Sherwani, who won gold with Great Britain at the 1988 Summer Olympics in Seoul, South Korea, said he expects to eventually be unable to remember his sporting achievements.
He scored two goals in the men’s hockey final against West Germany, one of the most memorable moments from that year’s Games.
“Where, oh where were the Germans? And frankly, who cares?” screamed BBC commentator Barry Davies when Sherwani scored GB’s third goal in its 3-1 win.
Sherwani, 59, said he was diagnosed with the disease in 2019 but first noticed signs seven years ago.
“At first my mood changed and I became withdrawn. I wanted to be on my own and not talk to people,” Sherwani said.
“Eventually it got to the point that I was on the edge of breaking down because the situation had put such a strain on me, so I went to the doctor.
“That led to a three-year journey of tests and brain scans until I was eventually diagnosed with Alzheimer’s disease,” he added.
Every day almost 600 people in the UK develop dementia, according to the charity Alzheimer’s Research UK, which has partnered with Sherwani.

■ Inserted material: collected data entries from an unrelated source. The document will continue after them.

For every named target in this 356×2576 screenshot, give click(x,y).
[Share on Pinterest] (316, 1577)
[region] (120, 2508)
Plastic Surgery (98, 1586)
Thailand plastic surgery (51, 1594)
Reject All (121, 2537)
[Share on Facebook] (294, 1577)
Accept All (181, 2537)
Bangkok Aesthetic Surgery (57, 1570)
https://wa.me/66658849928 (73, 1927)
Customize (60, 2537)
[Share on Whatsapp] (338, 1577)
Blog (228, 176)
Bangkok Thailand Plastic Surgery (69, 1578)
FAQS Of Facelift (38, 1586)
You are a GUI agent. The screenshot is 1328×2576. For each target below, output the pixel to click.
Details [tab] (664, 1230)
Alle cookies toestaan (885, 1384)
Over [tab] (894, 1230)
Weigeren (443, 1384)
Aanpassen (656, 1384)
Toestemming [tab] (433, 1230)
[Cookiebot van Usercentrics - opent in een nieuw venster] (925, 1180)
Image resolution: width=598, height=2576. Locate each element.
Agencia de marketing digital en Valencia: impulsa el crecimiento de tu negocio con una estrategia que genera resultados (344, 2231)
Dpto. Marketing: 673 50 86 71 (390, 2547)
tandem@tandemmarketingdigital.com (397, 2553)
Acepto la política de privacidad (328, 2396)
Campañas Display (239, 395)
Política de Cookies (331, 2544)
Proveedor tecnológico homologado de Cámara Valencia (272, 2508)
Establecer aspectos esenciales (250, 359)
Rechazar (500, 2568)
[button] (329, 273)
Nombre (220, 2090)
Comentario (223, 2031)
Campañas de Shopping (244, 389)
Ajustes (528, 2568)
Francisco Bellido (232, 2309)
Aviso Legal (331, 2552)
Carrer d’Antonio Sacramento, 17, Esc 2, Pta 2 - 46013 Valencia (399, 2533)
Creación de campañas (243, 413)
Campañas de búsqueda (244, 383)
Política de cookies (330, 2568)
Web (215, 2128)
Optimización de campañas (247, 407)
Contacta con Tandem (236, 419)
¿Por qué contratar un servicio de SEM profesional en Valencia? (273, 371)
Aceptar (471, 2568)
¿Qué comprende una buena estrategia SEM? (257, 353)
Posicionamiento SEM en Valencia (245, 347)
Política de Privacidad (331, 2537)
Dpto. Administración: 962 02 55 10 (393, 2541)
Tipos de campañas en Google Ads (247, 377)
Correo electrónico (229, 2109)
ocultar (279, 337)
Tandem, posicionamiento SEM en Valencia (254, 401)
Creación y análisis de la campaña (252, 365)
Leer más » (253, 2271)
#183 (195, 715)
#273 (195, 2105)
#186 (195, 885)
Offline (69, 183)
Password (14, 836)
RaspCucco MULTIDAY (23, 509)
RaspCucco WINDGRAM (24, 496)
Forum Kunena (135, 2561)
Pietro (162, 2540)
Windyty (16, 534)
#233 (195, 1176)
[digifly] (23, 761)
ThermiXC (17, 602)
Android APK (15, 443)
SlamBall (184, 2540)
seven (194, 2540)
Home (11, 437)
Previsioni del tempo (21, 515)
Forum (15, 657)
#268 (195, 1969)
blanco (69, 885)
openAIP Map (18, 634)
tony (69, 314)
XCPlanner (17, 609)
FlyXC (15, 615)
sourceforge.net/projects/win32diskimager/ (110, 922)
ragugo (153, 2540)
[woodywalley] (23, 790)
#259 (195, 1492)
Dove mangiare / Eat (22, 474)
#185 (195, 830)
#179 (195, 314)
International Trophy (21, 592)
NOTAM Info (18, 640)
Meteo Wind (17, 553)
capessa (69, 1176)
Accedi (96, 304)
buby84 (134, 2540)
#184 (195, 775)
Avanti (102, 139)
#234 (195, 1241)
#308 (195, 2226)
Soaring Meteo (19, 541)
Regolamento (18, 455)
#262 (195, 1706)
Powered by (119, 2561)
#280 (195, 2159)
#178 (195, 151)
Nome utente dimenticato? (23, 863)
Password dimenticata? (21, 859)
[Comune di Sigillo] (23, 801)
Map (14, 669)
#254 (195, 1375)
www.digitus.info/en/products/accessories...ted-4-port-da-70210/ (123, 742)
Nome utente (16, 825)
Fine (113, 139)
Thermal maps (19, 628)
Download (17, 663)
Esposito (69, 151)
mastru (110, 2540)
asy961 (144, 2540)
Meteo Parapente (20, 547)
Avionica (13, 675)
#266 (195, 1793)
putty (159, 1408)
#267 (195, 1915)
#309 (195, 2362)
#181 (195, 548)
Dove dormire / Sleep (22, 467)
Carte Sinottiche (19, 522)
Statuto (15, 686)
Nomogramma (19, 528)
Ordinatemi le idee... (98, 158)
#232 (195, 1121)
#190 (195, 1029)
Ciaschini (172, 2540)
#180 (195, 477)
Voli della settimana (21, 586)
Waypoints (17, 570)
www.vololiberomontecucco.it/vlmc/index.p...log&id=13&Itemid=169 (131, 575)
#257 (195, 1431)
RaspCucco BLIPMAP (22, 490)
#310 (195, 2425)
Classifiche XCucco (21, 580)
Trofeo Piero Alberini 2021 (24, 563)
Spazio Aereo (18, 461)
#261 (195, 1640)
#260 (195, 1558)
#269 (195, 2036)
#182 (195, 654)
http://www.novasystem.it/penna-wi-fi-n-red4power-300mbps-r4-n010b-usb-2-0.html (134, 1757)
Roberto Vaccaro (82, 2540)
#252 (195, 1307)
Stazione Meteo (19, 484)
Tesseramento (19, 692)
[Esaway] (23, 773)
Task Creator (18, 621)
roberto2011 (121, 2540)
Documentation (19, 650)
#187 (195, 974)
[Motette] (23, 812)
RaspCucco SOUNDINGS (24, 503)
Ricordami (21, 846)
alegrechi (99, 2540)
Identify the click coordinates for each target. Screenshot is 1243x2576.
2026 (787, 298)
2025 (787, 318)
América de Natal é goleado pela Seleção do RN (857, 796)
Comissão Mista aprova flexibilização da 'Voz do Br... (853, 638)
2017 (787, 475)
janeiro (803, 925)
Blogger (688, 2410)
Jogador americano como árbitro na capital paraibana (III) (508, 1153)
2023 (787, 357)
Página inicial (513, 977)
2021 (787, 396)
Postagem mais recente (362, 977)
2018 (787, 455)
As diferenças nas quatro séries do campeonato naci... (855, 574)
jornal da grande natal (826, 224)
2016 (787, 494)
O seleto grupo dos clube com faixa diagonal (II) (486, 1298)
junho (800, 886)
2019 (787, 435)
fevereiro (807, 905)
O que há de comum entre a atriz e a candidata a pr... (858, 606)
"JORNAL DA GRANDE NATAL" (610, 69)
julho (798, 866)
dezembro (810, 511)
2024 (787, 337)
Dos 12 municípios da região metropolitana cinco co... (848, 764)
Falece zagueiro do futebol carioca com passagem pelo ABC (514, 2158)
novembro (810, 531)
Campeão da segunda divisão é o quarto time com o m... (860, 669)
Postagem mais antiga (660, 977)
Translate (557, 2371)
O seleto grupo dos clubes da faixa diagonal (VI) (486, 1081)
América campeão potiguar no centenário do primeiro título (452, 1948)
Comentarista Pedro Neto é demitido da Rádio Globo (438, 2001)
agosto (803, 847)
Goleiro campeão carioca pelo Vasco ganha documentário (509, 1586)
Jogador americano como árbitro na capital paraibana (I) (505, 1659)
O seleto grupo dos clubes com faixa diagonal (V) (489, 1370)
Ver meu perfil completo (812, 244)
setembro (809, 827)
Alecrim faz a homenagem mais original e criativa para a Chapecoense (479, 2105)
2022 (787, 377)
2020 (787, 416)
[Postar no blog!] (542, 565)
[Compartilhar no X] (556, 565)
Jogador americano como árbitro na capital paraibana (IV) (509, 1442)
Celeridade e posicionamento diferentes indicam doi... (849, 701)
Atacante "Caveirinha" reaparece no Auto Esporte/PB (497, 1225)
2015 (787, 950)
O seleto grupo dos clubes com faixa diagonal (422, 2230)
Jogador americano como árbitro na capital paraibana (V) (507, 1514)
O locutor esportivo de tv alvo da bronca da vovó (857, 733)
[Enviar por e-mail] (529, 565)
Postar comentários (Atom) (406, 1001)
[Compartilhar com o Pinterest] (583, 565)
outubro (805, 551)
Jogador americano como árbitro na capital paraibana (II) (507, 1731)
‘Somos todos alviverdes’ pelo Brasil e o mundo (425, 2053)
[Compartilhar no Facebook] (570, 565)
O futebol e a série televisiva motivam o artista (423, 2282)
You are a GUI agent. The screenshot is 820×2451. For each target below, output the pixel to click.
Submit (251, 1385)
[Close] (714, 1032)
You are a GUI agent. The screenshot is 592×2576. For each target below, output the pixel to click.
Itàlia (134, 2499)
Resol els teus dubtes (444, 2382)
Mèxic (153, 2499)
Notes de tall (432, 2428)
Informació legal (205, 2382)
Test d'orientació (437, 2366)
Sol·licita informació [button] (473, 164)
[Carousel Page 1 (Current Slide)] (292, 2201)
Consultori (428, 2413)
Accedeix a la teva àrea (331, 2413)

There are over 850,000 people in the United Kingdom living with dementia, according to the Alzheimer’s Society, with over 42,000 people living with young-onset dementia — people whose symptoms started under the age of 65.
Sherwani’s gold medal with the GB hockey team was one of five the country won in the 1988 Olympics.
It marked the first time GB had won gold in the men’s hockey discipline for 68 years.